工作機械産業を取り巻く環境についても触れ、「世界の主要各国で高齢化が進展し、労働生産性は伸び悩んでいる。潜在成長力が低下していく中で、世界のものづくりを担う製造業は技術面、需要面で大きな変化の時期を迎えている。IoT関連では、AI技術の発展と5Gの普及に伴い、技術革新がさらに加速していくだろう。自動車業界におけるCASEやMaaSといった電動化、自動化、サービス化の潮流がサプライチェーンに大きな影響を与えていくのは必然。多くの国では製造業における人材不足の問題から省人化技術の高度化が求められている。2015年の国連総会で採択されたSDGg(持続可能な開発目標)の理念が世界各国で取り入れられ、企業活動の指針ともなりつつある。」と述べたうえで、「工作機械業界関係者は、IoTを活用したスマート・マニュファクチャリング技術、AI技術、三次元積層造形技術、少子高齢化時代に適応した自動化技術、ターンキー技術など、各方面にわたって持続可能な開発に資する技術の進化と発展に努める必要がある。競争軸はいまや加工精度、剛性、IoT対応などの単なる機械性能から、工程集約や自動化、生産体制の構築、あるいは地域特性に合わせたカスタマイズなど生産設備全体のエンジニアリングの提案力にシフトしつつあり、激しい変化の時期は、競争環境が激化する優勝劣敗の局面でもある。技術革新や競争軸の変化をビジネスチャンスとして、世界市場でプレゼンスを向上させることが求められている。」との見方を示した。
2019年の工作機械受注額については、「一昨年は1兆8000億円をこえる空前の受注額を記録し、太陽の沈むことのない極北の白夜を思わせる体験だった。昨年の受注環境に、1年前の賀詞会では、山から次の山へ尾根伝いに歩いているところ・・・と申し上げたが、世界各地の景気後退に加え、米中貿易摩擦の長期化が設備投資の下押し圧力となって尾根道は急な下り坂となり、白夜から一転して寒さが募る中で、日暮れを迎える思いだが、2019年の受注総額は年間修正見通し1兆2500億円に届かず下回る水準に留まったと見込まれる。」とした。
2020年の受注額見通し
2020年の受注見通し額については、「世界経済・社会を形作っている枠組みに対する国家間の齟齬が予見される中、中国経済の動向や秋の大統領選に向けた米国の政治・経済状況、欧州情勢、地政学的緊張感等、世界の政治経済の行方が見通しづらい状況にある。」としたうえで、内需については、「政府の経済対策による景気下支え効果や、自動化・省力化投資の発現が見込まれ、また、半導体製造装置では5G関連の投資が一部期待される。」とし、外需についても、「欧米では米中貿易摩擦の影響や先行き不透明感から総じて軟調に推移するものと見込まれる。アジアでも中国経済と関係の高い諸国・地域では停滞感が続くが生産拠点が中国からシフトしている国や中国経済への依存度が比較的低い国からの受注は持ち直していくと見込まれる。」と期待感を滲ませた。

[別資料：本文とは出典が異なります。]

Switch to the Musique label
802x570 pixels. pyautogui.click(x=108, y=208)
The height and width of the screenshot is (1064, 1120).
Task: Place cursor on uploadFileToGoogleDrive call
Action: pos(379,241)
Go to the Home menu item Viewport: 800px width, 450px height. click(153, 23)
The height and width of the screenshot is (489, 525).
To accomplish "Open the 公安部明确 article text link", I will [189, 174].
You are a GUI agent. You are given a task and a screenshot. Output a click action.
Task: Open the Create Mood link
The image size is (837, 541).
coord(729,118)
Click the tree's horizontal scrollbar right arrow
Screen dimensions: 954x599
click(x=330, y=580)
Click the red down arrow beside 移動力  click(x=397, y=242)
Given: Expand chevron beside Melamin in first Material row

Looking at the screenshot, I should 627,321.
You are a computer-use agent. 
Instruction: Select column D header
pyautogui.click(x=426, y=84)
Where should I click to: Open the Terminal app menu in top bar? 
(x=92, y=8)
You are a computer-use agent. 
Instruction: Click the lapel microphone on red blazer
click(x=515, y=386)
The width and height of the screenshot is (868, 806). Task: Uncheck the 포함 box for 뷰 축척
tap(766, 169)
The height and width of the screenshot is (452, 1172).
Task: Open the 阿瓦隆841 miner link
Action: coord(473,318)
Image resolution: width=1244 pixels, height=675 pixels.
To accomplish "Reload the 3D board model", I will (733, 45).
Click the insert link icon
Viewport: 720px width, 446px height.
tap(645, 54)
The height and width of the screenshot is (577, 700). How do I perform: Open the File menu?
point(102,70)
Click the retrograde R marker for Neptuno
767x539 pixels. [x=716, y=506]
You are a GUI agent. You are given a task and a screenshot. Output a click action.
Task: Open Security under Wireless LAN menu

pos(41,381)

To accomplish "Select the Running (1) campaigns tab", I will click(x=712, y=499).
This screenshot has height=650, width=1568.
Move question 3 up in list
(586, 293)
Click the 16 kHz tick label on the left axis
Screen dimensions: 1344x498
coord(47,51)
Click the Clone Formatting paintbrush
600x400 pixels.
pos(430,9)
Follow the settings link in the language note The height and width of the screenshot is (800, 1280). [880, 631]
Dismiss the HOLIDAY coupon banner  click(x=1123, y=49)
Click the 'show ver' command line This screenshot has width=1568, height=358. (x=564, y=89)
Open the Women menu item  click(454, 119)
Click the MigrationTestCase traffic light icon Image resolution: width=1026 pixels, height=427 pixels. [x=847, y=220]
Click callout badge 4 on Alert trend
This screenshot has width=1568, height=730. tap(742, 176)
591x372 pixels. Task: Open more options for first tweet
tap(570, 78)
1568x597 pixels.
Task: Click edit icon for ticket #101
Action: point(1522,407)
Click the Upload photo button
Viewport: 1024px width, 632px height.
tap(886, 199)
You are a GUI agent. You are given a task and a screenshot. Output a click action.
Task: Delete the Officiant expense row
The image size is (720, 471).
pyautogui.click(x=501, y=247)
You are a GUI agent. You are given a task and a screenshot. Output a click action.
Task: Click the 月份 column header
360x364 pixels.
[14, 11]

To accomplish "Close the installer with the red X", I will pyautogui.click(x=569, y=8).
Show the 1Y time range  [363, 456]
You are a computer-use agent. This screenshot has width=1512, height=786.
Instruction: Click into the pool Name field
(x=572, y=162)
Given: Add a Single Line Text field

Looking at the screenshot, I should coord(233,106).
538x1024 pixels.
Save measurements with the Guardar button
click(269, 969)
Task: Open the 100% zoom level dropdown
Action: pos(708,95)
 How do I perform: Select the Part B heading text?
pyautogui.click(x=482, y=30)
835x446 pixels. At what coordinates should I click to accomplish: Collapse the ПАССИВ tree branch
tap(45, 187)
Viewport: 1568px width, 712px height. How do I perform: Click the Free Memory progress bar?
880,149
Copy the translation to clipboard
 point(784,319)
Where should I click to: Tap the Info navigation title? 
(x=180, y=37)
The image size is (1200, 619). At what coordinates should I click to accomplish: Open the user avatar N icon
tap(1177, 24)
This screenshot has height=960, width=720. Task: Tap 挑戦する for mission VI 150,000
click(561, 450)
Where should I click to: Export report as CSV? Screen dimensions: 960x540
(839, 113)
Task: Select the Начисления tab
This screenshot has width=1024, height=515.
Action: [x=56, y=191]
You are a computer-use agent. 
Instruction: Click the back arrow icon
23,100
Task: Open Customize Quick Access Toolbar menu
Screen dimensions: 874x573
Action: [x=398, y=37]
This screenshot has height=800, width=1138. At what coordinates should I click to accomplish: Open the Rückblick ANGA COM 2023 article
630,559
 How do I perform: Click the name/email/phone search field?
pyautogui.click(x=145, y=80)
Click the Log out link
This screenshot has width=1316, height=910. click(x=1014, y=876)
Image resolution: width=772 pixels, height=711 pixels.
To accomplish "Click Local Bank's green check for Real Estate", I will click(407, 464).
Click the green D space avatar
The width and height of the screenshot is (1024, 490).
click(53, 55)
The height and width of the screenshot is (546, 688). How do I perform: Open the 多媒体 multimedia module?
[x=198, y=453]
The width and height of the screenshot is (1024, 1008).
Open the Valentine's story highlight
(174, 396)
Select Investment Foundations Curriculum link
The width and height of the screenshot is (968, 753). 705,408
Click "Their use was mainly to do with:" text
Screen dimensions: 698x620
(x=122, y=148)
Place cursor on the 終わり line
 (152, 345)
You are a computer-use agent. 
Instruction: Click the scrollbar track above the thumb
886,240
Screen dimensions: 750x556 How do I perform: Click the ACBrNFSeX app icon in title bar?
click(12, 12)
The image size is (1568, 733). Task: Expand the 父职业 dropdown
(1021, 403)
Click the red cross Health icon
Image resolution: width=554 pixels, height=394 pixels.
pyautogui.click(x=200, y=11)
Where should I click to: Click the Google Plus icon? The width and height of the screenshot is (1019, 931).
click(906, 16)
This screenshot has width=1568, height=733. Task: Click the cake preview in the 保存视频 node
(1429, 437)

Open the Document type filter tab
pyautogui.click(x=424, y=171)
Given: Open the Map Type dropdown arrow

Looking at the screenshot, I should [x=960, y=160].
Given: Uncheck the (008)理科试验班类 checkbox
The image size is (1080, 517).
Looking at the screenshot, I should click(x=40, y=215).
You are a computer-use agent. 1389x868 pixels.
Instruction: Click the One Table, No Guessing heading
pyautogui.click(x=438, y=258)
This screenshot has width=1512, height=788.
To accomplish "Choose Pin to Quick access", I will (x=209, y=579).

飯村会長は、「今は目先の受注に一喜一憂せず、各社のありたい姿に向けて、なすべきことをやり遂げる時期。」と感想を述べ、2020年の日工会受注額ついて、1兆2000億円の見通しを示した。
「新たなイノベーションを」
来賓を代表して宮本周司 経済産業大臣政務官があいさつをした。この中で宮本政務官は、「いよいよ東京オリンピックまで200日を切り、前回の大会においては戦後復興を成し遂げた日本の姿を強烈に世界に発信をした。あれから56年が経ち、今回、この東京で再び開催される大会を前にAI、IoTといった先進技術を核として様々な課題に挑戦をするソサエティ5.0のもと、新たなイノベーションを生み出していかなければならない。今、われわれはそこに向かって突き進んでいるところである。安倍内閣が発足をして8年が経つ。確実に経済の好循環が生まれていると認識をしている。ただ、一方で日本を取り巻く世界の政治、また、経済の環境は様々な変化を遂げている。われわれは、ものづくりを核としてしっかりとした経済の基盤をもう一度つくっていかなければならない。」と意気込みを述べた。